Mark Alan Leithauser was born in Detroit, Michigan on June 22, 1950. He received a bachelor’s degree in art and archaeology as well as an MFA in printmaking and drawing from Wayne State University in Michigan, where he also taught studio art for two years. Leithauser devoted the early years of his career to the graphic arts, impressed with the engravings and etchings of Durer and Rembrandt.
In the mid-1970s, while completing a second master's degree in printmaking at Wayne State, Leithauser took a job as an exhibition designer in Washington, D.C. At the time he only had access to a printing press in Detroit, so he worked on copper plates in D.C., then on weekends drove to Michigan and quickly printed a few proofs before driving back for work Monday morning. His artwork consisted of drawings and etchings until he shifted to oil painting later in his career.

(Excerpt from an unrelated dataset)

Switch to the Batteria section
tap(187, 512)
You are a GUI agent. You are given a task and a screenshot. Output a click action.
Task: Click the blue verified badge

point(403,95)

Leithauser has exhibited at Coe Kerr Gallery in New York, the Hom Gallery in Washington D.C., the Brooklyn Museum, the Detroit Institute of Art, the Corcoran Gallery of Art, the National Museum of American Art, and the Library of Congress among others. He has served as an artist - in - residence at the Speed Museum in Louisville, KY, and as a panelist for the Coalition of Washington Artists. He won the Presidential Design Award in 1984 and 1988.
Leithauser has been the Senior Curator and Chief of Design for the National Gallery of Art , Washington, DC. His work is included in the collections of the National Gallery of Art, the Brooklyn Museum, and the Library of Congress, and many others.